Problem requirements ▸ Write out every line of text in the listing below as a numbered list, leaving out blank lines and omitting the pictures.

— Begin —

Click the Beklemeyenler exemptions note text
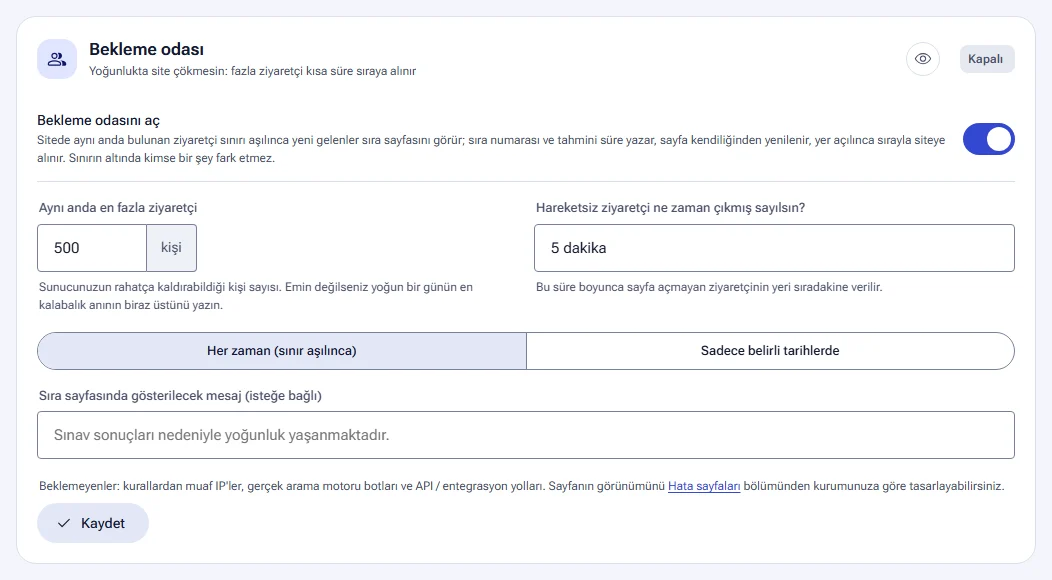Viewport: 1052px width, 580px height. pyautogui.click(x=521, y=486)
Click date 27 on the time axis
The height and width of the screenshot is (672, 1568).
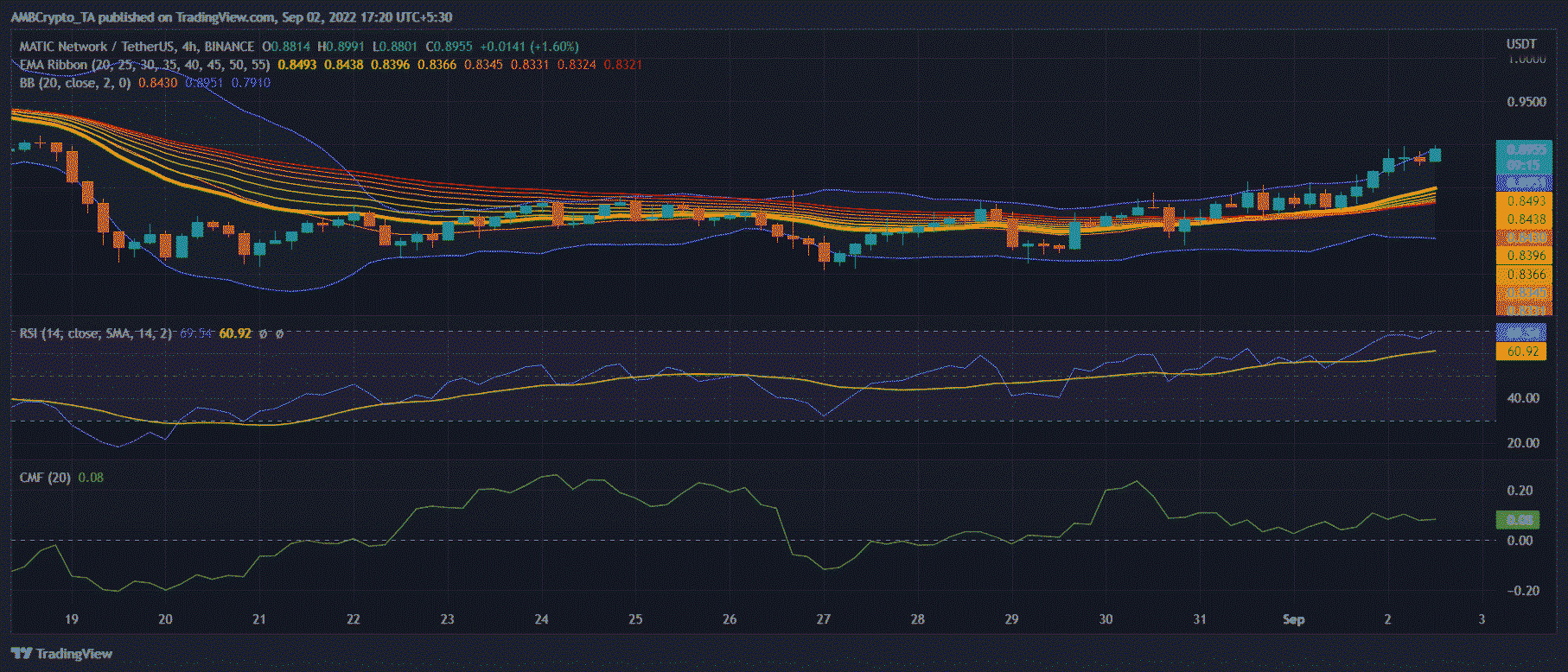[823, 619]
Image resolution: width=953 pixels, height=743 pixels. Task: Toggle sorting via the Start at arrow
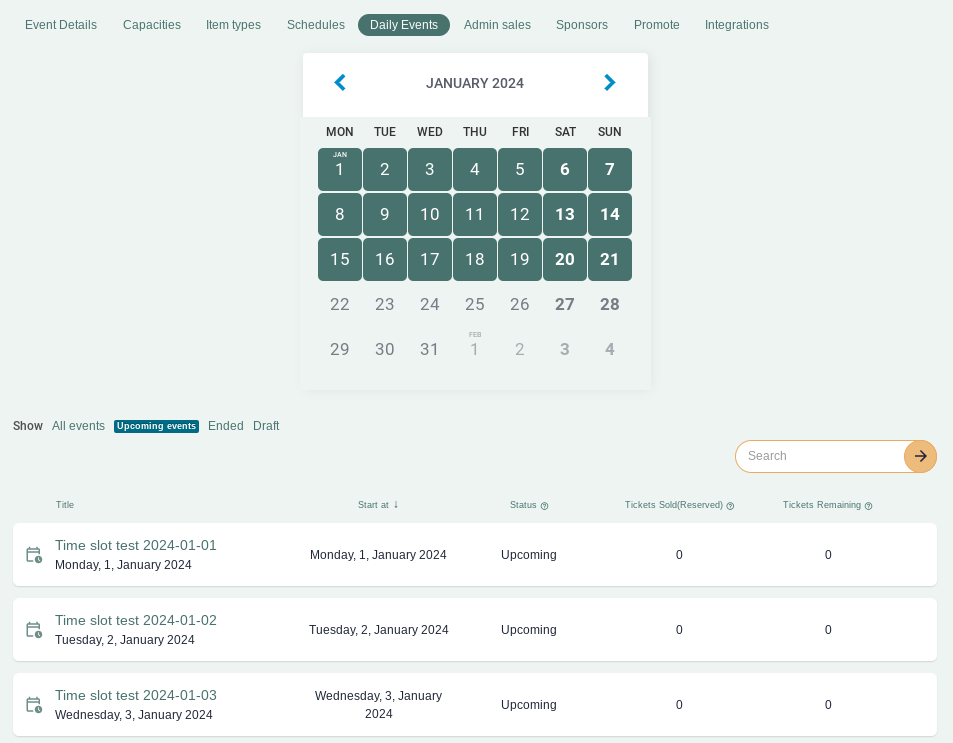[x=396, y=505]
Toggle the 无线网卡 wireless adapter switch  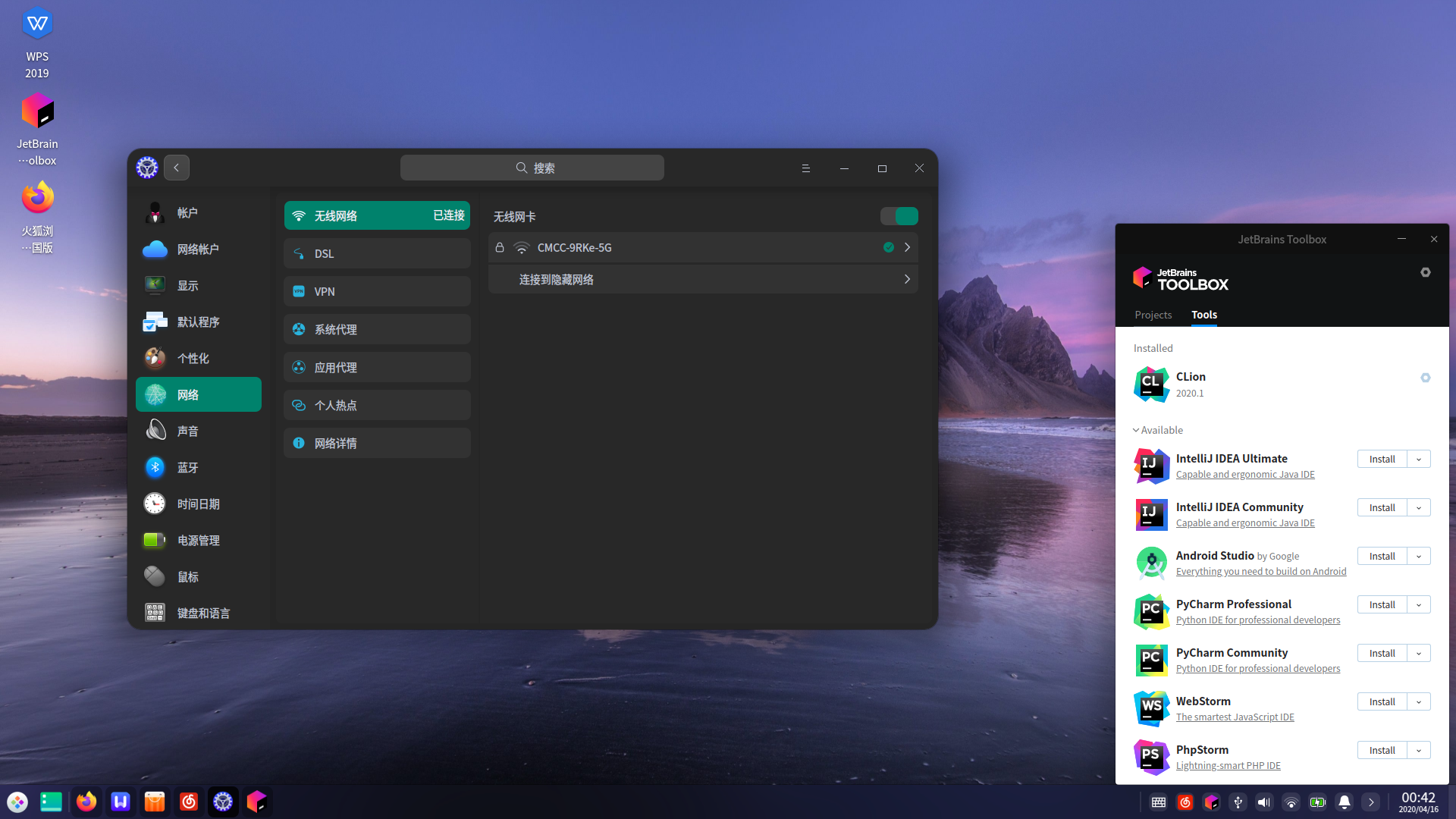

— End —

Task result ▸
1. Click the Beklemeyenler exemptions note text
2. Viewport: 1052px width, 580px height. pyautogui.click(x=521, y=486)
3. Click date 27 on the time axis
4. The height and width of the screenshot is (672, 1568).
5. [823, 619]
6. Image resolution: width=953 pixels, height=743 pixels. Task: Toggle sorting via the Start at arrow
7. [x=396, y=505]
8. Toggle the 无线网卡 wireless adapter switch  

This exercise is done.